LS: I love this approach — what Book Arts lacks in history it makes up for with living artists. Can you talk about how your art and teaching practices inform one another?
TB: From teaching, I have a better appreciation of printmaking and book techniques as well as from students a greater flexibility and desire to experiment. It is interesting to me that the things that I try to instill in my students — flexibility, willingness to experiment and break through your own expectations to see and maybe shift what you are capable of doing — are all things that they help to reinforce in me and my teaching and studio practice. Through the teaching, I also get to explore the spaces and people ignored by the field, and then work to write them in.
Whenever I am conducting DIY investigations or independent research, attending talks/panels/conferences or taking workshops, I am always looking with an eye to expanding what I teach and how I teach. I am always looking through a pedagogical lens and from the view of a student. Attending even a poorly organized and taught class should make me a better teacher and stretch my knowledge base, skill set.
The artists that interest me are varied, but in my own research my focus is primarily on Black artists, who are typically not part of the conversation in the field. In my research I search for them with the goal of writing them back into the Book Arts field. I do something similar in my courses and in my role as Director of Scripps College Press.

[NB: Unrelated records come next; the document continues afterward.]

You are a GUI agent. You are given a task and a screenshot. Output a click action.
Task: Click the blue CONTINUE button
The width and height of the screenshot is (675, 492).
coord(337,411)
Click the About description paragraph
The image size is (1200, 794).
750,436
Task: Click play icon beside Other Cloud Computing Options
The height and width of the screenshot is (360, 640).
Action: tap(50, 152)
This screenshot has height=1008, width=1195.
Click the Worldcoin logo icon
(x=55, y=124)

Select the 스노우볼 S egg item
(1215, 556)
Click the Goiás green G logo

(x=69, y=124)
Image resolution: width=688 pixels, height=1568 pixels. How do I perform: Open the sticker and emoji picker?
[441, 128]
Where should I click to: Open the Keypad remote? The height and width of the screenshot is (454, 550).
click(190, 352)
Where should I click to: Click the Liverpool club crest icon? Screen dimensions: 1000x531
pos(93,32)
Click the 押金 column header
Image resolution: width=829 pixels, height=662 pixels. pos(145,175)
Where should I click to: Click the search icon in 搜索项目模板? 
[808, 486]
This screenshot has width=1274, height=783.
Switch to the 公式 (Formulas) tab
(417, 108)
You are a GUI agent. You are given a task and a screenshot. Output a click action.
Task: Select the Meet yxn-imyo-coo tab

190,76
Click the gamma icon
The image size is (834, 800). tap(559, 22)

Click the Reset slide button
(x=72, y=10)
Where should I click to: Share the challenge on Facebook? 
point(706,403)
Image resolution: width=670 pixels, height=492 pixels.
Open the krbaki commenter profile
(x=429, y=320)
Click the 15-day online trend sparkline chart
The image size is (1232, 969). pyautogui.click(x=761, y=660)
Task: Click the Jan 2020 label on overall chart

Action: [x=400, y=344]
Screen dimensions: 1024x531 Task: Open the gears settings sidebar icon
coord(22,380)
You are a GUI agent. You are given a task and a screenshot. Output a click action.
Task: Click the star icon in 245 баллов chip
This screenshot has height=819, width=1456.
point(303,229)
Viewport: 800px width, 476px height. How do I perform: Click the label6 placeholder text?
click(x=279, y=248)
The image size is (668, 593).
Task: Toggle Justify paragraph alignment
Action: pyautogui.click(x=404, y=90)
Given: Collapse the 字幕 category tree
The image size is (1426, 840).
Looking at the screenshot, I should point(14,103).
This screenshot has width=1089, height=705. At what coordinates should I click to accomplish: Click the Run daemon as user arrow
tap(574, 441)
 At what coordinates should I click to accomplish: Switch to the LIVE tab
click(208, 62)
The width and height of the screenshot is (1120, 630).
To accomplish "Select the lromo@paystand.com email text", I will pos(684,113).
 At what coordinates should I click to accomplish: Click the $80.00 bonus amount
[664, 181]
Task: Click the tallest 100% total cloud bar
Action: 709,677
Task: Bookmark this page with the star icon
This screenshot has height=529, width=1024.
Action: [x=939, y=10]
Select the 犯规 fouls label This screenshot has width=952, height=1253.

The list of artists that I share with students in assignments, host as visiting artists is diverse. The push that many instructors experienced this year to decolonize their syllabi, I did not experience in the same way. Though I did re-interrogate my syllabi. With a course like Representing Blackness, it is more important to substantially foreground Black artists like multimedia artist and printmaker Daniel Minter of Indigo Arts Alliance or papercut artist Janelle Washington or printmaker and founding member of Black Women of Print Delita Martin, but also to allow students to look at how they present themselves and their communities versus how their white counterparts represent Blackness. If we are discussing my Harvest: Holding & Trading (2013), then we should also examine artists’ books on slavery by book artists such as Maureen Cummins’ The Business is Suffering or Fred Hagstrom’s Little Book of Slavery (2012). If we are examining, Clarissa Sligh’s It Wasn’t Little Rock (2004), then we should be interrogating work by white artists about the civil rights era such as Clifton Meador’s Long Slow March (1996) or Jessica Peterson’s Unbound (2014) or Cause and Effect (2009). While I am more interested in what a Black artist says about their experience, culture, history, I think it is valuable to see how their approach or connection to the subject matter contributes or does not contribute to the artwork. Is there a care and respect that they bring to the work that a white artist cannot? Why are they making this work? I think it is an important conversation to have within my classes and with my research.